** JOB **
Please rewrite the lines from the start of the records through the line that contains "tap(309, 100)", inclusive, changing every "screenshot" to "screen capture" and keeping all else unchanged. Leave the pictures out of your answer.

------------------------------------------------

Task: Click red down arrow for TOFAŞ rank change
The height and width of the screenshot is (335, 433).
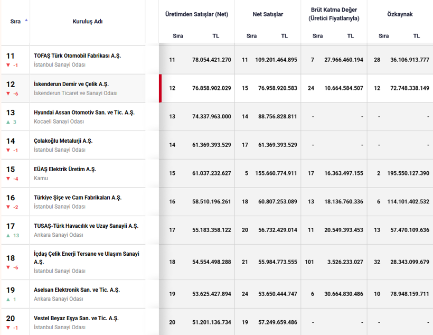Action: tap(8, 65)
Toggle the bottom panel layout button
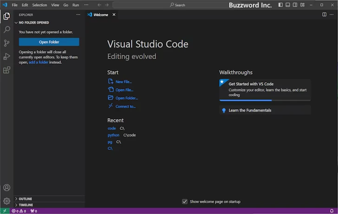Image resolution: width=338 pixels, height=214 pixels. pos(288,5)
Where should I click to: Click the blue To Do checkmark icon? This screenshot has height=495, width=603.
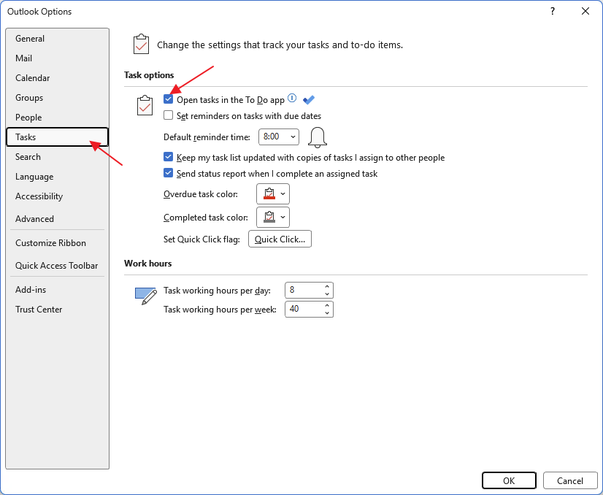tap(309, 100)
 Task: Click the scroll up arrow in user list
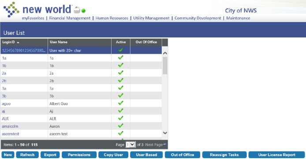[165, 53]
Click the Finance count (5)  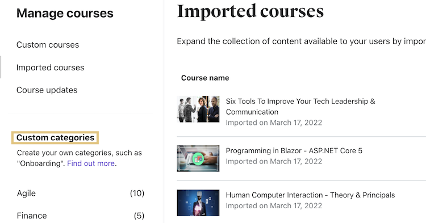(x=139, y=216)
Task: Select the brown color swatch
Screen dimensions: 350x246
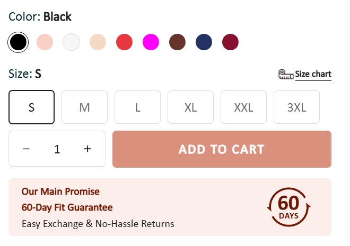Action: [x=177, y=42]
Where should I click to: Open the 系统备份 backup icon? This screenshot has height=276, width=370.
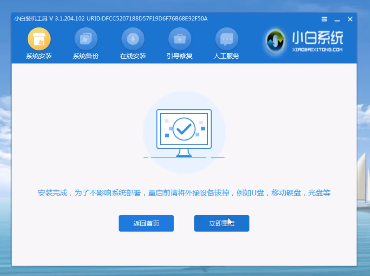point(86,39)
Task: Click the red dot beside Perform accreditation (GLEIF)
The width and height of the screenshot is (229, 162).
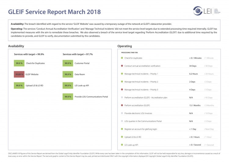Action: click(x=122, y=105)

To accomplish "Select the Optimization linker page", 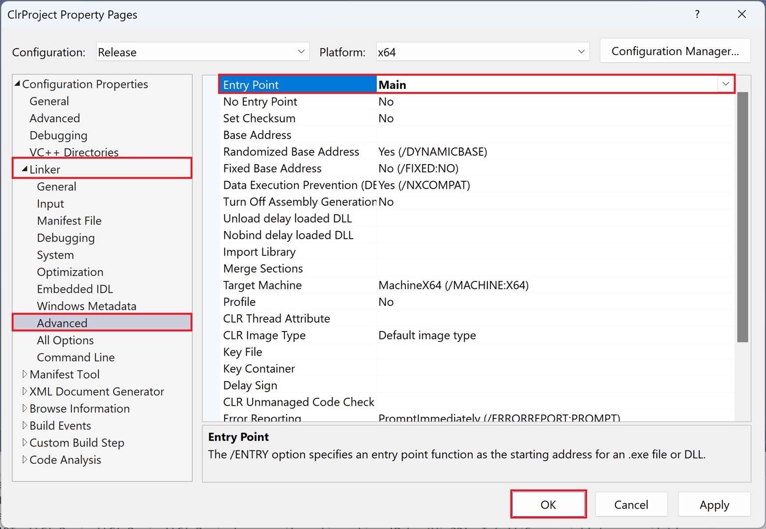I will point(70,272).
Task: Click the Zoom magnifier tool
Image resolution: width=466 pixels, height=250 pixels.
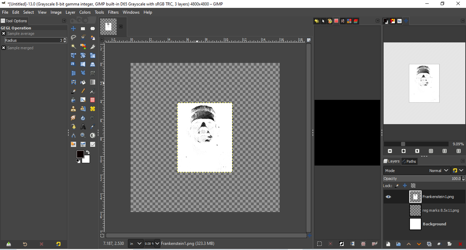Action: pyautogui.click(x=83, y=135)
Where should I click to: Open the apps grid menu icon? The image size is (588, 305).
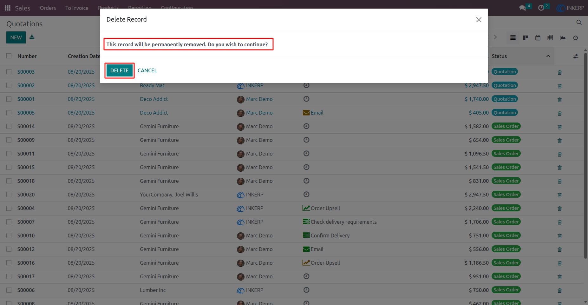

------------------------------------------------

** PROBLEM SOLUTION **
Task: Click red down arrow for TOFAŞ rank change
The height and width of the screen capture is (335, 433).
Action: tap(8, 65)
Toggle the bottom panel layout button
Image resolution: width=338 pixels, height=214 pixels. pos(288,5)
Where should I click to: Click the blue To Do checkmark icon? This screen capture has height=495, width=603.
tap(309, 100)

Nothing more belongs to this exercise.